They have now brought forward a Bill compelling those who speak on rabbits to express time intervals as geological periods.

After our experiences at Dunedin, Mac and I were cautious when we asked questions about the rabbit plague.

Dunedin is a fine city, and is in every way creditable to its founders. It is certainly hilly, but these difficulties are overcome with tramcars moved by an underground wire rope similar to that which has been for so many years successfully used in San Francisco. The banks and churches are of course noticeable, and so are the shops.

At the meeting of four streets in the centre of the town, there is a miniature of Sir Walter Scott’s monument in Edinburgh. This is to the memory of a Mr. Cargill, an energetic gentleman and pioneer in the earlier days of Dunedin.

On the night of our arrival we were entertained with a torchlight procession, and the howlings of the Salvation Army.

At the Museum Mac and I had our first interview with the remains of the moa. We saw some of their feathers, and a mummified larynx of one of these animals. I am not sure whether the moa could sing, but anyhow he had a larynx. What was more, he had a gizzard.
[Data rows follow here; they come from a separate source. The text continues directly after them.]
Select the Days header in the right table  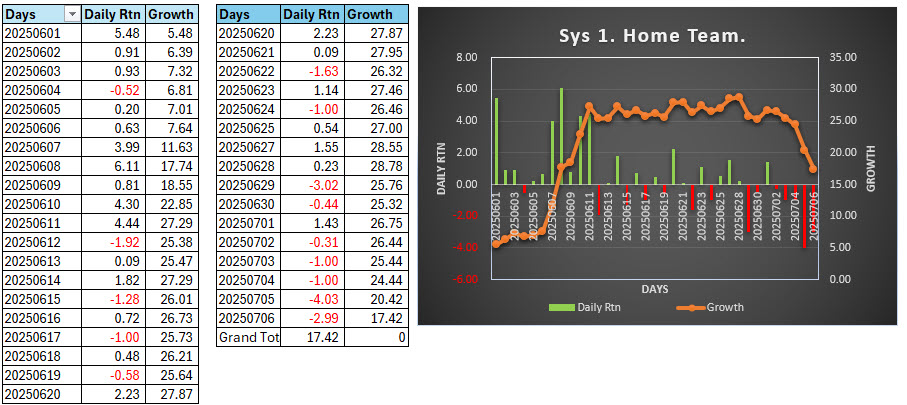247,15
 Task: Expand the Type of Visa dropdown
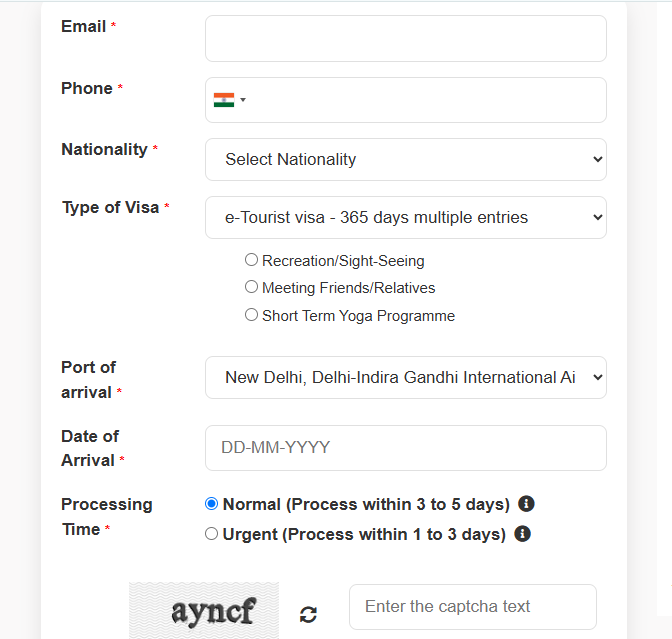tap(405, 217)
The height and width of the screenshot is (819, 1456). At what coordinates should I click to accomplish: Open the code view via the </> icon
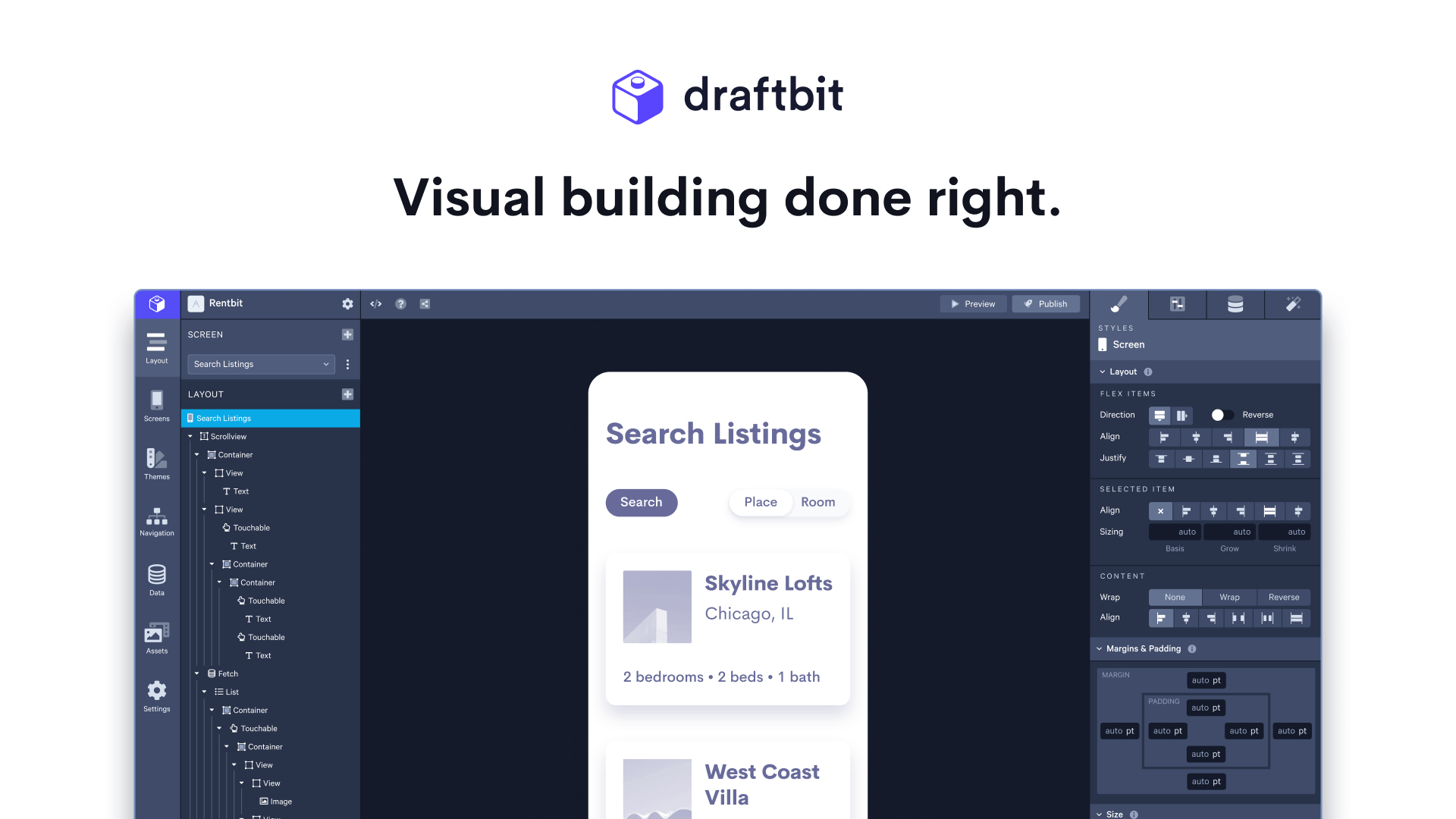point(375,303)
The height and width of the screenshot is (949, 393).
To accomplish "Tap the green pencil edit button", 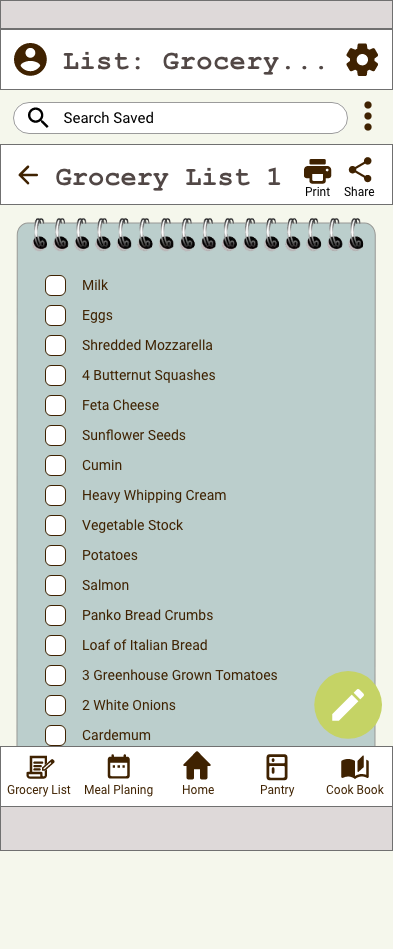I will (348, 704).
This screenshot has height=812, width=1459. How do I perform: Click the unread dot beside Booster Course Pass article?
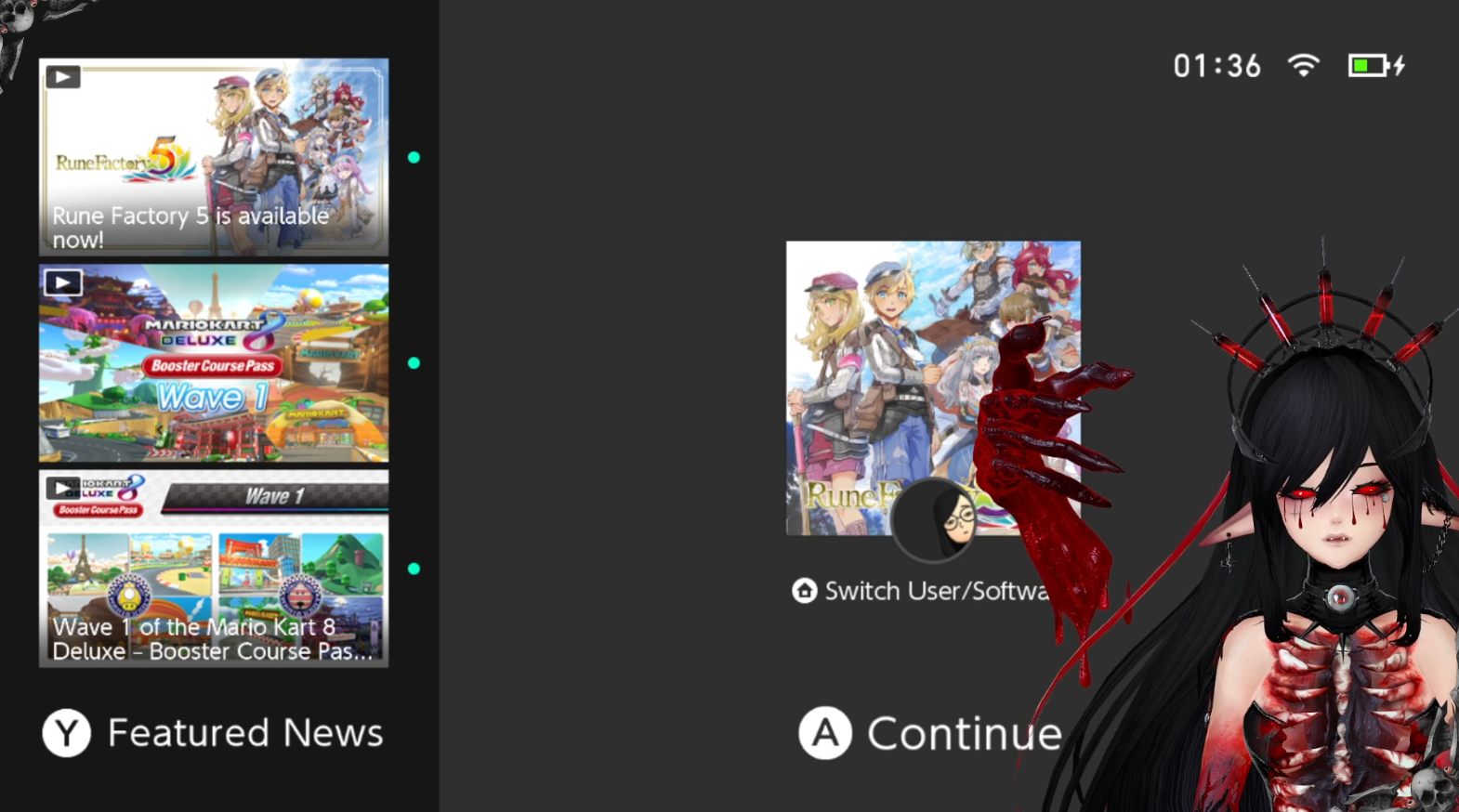coord(414,568)
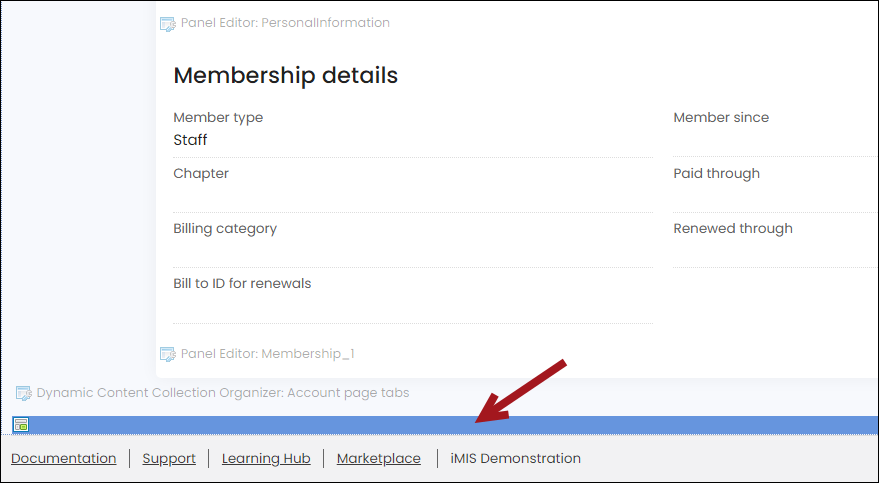Select the Staff member type value

[190, 140]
In one corner of a glass case there were about a coal-scuttleful of white pebbles, which had been removed from the gizzard of a moa. The moa had therefore a taste for mineralogy.

‘We shall get some valuable facts about this animal before we have done,’ remarked Mac.

Then, turning to the director of the Museum, who kindly accompanied us round the show, he blandly inquired whether the moa ever attacked travellers.

‘It is an extinct bird, sir,’ said the director, looking very much disgusted at Mac.

‘Oh, it’s extinct, is it?’ was the reply.